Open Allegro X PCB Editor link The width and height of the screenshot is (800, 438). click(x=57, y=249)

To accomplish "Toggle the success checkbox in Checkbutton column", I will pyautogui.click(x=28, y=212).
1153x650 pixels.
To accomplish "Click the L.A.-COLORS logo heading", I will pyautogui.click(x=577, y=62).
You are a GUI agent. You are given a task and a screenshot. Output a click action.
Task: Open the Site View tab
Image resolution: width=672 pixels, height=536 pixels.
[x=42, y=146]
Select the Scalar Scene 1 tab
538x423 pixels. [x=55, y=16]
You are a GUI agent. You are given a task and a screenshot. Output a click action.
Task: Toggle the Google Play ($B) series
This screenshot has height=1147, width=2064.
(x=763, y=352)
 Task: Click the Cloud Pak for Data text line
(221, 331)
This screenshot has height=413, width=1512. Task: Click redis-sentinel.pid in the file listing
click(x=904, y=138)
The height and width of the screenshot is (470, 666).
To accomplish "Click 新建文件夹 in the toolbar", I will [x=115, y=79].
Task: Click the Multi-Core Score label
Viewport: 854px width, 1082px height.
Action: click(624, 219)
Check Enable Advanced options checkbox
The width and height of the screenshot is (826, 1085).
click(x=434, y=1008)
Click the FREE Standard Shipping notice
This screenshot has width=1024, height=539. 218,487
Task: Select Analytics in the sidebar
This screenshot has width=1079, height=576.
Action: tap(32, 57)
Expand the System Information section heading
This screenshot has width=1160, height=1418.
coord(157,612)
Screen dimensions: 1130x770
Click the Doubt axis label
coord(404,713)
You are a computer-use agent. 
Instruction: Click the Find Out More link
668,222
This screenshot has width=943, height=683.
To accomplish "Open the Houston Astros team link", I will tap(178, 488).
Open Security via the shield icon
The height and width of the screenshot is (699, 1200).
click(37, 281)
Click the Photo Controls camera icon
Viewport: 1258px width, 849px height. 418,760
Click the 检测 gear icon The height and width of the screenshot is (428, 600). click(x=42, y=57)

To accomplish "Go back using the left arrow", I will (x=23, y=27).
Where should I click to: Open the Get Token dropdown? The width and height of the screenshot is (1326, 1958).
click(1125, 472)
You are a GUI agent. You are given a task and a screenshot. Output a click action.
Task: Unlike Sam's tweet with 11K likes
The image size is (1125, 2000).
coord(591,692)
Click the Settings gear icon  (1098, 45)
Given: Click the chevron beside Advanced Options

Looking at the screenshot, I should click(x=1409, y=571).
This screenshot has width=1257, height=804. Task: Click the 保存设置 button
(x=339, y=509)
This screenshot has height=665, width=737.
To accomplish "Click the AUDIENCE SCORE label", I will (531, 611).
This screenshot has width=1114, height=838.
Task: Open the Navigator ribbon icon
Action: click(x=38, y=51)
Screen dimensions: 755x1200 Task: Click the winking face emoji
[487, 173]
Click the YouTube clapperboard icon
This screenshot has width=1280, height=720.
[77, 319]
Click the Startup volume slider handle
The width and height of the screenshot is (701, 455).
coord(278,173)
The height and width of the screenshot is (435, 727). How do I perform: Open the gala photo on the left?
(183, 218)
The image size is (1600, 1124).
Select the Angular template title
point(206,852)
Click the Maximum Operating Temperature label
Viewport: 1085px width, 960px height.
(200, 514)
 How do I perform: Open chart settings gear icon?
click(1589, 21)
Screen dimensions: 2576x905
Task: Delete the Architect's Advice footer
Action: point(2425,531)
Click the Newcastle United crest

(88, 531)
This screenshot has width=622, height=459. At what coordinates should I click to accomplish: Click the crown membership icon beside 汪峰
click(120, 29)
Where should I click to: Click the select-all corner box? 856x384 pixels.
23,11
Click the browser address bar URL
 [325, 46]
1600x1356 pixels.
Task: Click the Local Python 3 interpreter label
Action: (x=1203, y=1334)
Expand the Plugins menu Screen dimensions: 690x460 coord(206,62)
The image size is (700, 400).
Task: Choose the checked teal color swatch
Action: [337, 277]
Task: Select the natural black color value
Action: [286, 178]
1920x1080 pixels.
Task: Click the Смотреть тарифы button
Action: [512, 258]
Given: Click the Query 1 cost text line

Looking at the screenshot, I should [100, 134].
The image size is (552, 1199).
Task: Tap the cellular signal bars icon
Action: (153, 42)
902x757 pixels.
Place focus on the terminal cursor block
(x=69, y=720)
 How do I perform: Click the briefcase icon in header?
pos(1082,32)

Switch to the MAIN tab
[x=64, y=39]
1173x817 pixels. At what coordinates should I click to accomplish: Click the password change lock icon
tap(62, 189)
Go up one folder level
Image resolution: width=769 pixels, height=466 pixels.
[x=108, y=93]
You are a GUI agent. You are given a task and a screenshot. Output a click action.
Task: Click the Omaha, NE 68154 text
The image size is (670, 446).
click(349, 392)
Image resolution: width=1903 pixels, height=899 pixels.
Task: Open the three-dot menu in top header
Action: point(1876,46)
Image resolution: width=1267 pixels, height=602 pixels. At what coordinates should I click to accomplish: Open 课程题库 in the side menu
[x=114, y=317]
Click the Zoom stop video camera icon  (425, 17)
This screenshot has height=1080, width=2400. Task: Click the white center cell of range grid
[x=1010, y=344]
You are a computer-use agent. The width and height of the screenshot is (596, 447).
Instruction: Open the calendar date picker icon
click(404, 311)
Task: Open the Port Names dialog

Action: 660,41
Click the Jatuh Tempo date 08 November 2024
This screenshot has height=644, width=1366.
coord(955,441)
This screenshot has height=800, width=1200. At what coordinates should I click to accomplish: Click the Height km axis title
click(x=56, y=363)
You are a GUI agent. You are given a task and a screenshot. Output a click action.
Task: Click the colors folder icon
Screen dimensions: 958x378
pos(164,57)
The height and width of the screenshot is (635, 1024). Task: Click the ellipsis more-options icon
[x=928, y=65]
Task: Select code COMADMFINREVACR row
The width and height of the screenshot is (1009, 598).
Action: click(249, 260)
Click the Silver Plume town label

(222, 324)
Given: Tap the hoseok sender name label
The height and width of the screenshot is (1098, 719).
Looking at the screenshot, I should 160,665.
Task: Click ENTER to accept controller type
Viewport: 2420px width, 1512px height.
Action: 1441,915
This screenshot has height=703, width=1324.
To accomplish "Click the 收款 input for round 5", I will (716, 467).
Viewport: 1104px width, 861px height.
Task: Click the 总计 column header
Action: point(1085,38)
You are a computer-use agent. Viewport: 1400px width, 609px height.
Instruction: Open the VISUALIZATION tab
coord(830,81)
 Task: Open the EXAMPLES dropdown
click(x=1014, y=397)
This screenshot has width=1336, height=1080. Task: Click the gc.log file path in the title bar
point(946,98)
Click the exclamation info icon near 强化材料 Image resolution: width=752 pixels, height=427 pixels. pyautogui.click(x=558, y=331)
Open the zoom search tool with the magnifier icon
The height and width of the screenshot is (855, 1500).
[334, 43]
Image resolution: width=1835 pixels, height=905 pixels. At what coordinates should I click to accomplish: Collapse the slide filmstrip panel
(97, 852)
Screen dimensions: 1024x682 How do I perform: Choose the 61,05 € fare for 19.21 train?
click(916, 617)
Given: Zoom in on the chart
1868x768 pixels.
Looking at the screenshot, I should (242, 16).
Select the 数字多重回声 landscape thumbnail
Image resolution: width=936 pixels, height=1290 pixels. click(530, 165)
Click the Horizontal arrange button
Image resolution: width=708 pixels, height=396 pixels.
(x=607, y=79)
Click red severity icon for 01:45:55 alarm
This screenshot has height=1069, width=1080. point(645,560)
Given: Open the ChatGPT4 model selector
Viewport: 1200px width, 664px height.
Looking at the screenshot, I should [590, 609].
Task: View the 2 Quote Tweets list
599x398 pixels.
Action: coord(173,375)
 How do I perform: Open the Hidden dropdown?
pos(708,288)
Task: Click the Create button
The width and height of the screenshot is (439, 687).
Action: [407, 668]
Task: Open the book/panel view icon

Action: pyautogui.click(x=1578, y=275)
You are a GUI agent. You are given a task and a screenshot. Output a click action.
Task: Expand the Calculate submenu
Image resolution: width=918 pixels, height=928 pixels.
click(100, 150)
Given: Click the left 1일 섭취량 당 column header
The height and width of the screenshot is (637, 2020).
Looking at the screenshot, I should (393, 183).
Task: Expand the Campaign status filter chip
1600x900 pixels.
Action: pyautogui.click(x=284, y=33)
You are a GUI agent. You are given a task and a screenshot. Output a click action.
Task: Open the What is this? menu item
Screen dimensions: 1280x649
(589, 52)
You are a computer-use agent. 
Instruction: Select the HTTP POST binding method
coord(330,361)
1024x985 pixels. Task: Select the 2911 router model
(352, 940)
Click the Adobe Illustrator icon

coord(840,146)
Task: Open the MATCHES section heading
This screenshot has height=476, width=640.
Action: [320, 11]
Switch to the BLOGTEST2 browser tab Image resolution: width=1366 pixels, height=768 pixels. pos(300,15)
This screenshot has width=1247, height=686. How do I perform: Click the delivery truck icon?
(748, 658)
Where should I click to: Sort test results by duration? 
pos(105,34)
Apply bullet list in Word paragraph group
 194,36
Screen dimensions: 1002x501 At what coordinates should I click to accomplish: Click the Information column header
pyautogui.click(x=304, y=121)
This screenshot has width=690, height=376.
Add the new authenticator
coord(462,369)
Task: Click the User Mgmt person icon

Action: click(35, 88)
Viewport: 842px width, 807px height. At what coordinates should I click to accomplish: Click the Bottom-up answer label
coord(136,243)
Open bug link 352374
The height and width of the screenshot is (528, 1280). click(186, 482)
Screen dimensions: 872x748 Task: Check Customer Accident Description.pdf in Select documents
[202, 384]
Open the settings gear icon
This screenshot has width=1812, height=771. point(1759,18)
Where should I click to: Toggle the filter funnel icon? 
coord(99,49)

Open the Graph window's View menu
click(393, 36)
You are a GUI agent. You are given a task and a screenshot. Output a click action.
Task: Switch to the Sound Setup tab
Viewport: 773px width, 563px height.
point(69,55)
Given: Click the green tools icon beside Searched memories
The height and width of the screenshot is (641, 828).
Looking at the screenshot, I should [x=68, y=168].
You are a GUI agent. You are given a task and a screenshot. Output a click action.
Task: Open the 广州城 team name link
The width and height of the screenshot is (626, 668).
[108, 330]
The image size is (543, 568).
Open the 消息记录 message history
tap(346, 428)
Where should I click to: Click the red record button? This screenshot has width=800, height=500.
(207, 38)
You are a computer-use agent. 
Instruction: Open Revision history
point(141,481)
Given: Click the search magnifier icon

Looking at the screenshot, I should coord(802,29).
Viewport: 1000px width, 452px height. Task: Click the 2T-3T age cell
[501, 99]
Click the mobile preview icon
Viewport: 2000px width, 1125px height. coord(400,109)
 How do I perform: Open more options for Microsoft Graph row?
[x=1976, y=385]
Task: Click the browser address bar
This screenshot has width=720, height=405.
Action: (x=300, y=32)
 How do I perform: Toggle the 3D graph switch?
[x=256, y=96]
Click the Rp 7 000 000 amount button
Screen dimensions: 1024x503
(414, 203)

### [PROBLEM REQUIREMENTS]
Set down, exactly as they stand above, the lines starting with the line with "Screen dimensions: 1130x770" and going on through the line with "This screenshot has width=943, height=683.", and no others.

### [YOUR SOLUTION]
Screen dimensions: 1130x770
Click the Doubt axis label
coord(404,713)
You are a computer-use agent. 
Instruction: Click the Find Out More link
668,222
This screenshot has width=943, height=683.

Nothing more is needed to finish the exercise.